The European Union’s drug regulatory agency said Tuesday that it found a “possible link” between Johnson & Johnson’s COVID-19 vaccine and extremely rare blood clots and that a warning should be added to the label.
But experts at the agency reiterated that the vaccine’s benefits outweigh the risks.
The European Medicines Agency made those determinations after a very small number of blood clot cases in people who had gotten the vaccine were reported in the United States. The agency said a warning about the blood clots should be added to labels for the Johnson & Johnson’s vaccine and that these rare blood disorders should be considered “very rare side effects of the vaccine.”
The EMA also recommended a label change for the AstraZeneca COVID-19 vaccine after finding a link between it and rare blood clots.

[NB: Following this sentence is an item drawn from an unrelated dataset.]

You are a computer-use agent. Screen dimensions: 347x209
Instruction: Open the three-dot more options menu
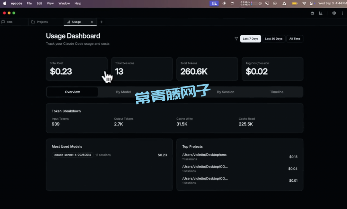[x=342, y=13]
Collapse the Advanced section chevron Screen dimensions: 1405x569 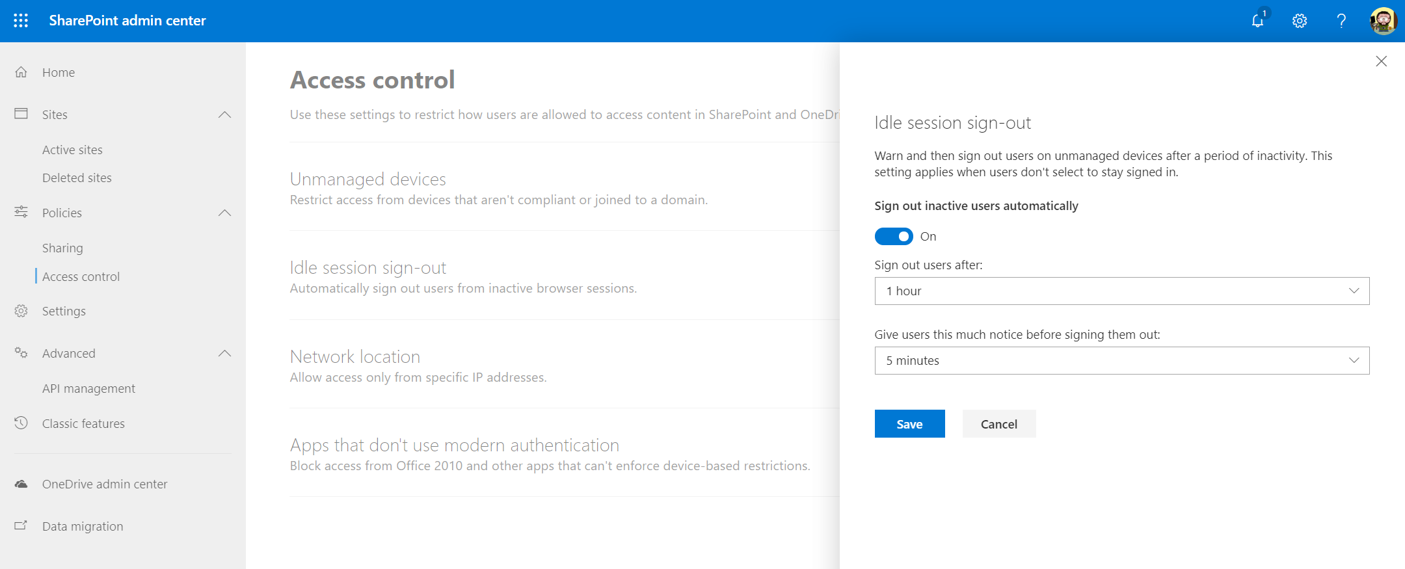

In both cases, the agency said the benefits of being immunized against COVID-19 still outweighed the very small risks of recipients developing the unusual clots.
Last week, Johnson & Johnson halted its European roll-out of the vaccine after US officials recommended a pause in the vaccine, when they detected six very rare blood clot cases among nearly 7 million people who had been vaccinated.
European officials said they considered all currently available evidence from the US, which consisted of eight reports of serious cases of rare blood clots associated with low blood platelets, including one death. All of the cases occurred in people under age 60, but the EMA said that it hadn’t been able to identify any specific risk factors.